Depuis le début de l’année 2026, au moins 50 civils ont été tués en Haïti, selon des organisations locales de défense des droits humains et des médias. Ces violences se concentrent principalement dans plusieurs quartiers de Port-au-Prince.
L’Organisation internationale pour les migrations (OIM) indique que 5 800 personnes ont été déplacées lors d’opérations menées par les forces de sécurité. Ces déplacements ont été enregistrés dans le cadre d’interventions visant des groupes armés.
Les victimes civiles résultent majoritairement d’affrontements entre groupes armés et forces de sécurité. Ces opérations incluent des actions de grande envergure menées dans des zones densément peuplées.

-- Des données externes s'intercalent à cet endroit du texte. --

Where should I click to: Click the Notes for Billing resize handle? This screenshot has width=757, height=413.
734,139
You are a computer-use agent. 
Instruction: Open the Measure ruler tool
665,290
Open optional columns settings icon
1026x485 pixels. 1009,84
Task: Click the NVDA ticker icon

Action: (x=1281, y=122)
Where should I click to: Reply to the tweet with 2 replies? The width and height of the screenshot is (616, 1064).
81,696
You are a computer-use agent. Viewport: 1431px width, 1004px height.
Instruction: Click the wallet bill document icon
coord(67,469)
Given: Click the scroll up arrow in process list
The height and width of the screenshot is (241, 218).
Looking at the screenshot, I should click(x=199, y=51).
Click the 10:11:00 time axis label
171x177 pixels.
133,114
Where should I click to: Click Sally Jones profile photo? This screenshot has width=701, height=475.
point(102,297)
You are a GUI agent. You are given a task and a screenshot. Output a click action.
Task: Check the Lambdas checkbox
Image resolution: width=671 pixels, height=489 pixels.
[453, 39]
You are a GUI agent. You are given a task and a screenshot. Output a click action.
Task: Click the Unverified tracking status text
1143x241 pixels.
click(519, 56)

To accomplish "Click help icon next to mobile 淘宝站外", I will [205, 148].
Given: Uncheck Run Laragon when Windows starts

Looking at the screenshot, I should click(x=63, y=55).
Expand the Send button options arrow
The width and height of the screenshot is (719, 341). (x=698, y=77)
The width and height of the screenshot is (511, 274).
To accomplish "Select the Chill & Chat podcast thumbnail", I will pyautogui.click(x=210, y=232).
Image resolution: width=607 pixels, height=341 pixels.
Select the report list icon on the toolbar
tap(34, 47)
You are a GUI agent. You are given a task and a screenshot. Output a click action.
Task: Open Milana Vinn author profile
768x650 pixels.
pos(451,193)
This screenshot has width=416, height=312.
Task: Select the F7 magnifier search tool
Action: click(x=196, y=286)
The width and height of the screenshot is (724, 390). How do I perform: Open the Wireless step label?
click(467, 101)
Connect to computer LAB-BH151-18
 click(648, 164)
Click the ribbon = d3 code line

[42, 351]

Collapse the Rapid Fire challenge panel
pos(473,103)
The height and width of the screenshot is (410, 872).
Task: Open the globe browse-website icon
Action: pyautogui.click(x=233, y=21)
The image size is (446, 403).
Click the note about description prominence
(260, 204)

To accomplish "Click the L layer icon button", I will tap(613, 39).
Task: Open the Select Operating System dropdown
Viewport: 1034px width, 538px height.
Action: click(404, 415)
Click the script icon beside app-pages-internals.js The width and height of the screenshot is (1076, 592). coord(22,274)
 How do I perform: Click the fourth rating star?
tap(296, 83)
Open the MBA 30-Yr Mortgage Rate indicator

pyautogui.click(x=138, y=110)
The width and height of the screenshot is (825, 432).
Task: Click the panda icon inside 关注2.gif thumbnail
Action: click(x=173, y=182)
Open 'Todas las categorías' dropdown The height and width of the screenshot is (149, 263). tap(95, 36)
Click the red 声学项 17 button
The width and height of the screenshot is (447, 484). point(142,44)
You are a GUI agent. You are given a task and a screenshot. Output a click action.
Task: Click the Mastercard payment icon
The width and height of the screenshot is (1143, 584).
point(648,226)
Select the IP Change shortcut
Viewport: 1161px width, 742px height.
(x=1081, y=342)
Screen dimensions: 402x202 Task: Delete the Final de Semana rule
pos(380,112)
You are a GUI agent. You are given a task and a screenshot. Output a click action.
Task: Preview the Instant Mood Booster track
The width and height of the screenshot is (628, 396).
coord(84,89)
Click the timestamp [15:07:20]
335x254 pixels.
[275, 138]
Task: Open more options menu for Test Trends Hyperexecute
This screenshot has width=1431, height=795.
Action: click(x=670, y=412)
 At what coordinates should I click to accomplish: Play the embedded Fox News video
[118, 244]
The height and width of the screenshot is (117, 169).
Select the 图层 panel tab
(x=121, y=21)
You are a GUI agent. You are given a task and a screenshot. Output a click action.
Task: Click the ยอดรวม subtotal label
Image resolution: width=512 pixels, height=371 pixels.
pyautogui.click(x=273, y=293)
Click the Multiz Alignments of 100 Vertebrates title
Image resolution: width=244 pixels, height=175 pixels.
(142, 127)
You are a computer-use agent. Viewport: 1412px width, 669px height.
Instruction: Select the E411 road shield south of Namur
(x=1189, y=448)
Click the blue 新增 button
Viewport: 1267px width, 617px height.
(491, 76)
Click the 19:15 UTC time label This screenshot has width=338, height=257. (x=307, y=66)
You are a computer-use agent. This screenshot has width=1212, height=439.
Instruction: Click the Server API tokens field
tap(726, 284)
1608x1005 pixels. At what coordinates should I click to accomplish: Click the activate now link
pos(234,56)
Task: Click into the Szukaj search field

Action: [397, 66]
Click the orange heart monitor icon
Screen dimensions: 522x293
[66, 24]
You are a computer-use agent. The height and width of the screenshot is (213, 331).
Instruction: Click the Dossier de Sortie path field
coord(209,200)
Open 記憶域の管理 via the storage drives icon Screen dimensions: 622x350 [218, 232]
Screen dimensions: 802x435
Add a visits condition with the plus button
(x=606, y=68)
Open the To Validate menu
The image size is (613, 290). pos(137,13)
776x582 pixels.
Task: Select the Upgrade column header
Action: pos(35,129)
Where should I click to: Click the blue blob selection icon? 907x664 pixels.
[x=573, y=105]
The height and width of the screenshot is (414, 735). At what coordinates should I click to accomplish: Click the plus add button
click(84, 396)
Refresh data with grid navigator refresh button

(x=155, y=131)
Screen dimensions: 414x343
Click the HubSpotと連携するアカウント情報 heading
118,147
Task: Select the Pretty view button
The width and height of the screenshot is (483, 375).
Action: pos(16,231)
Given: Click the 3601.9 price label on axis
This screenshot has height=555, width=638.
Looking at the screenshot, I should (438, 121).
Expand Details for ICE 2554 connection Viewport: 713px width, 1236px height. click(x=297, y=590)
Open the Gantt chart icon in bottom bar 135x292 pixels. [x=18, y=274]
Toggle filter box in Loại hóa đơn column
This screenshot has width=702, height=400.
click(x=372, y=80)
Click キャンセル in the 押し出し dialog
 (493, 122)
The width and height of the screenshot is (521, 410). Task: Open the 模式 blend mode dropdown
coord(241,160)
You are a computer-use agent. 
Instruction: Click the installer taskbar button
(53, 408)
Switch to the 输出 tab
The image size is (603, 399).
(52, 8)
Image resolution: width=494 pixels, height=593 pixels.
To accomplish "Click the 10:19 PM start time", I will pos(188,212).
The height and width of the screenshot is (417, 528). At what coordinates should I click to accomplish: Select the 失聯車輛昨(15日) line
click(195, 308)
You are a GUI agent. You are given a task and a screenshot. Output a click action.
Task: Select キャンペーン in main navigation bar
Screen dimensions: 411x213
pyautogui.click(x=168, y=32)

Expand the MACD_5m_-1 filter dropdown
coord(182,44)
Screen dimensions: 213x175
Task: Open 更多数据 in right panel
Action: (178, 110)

Certaines de ces interventions ont impliqué l’utilisation de drones piégés, selon les informations rapportées. Ces méthodes ont accru les risques pour les populations civiles.
Médecins Sans Frontières (MSF) a annoncé la suspension de ses activités dans le quartier de Bel Air. L’organisation n’a pas précisé la durée de cette interruption.
Les acteurs humanitaires rappellent que la protection des civils doit rester centrale dans toute opération de sécurité. Ils soulignent la nécessité du respect du droit international des droits humains et des normes applicables.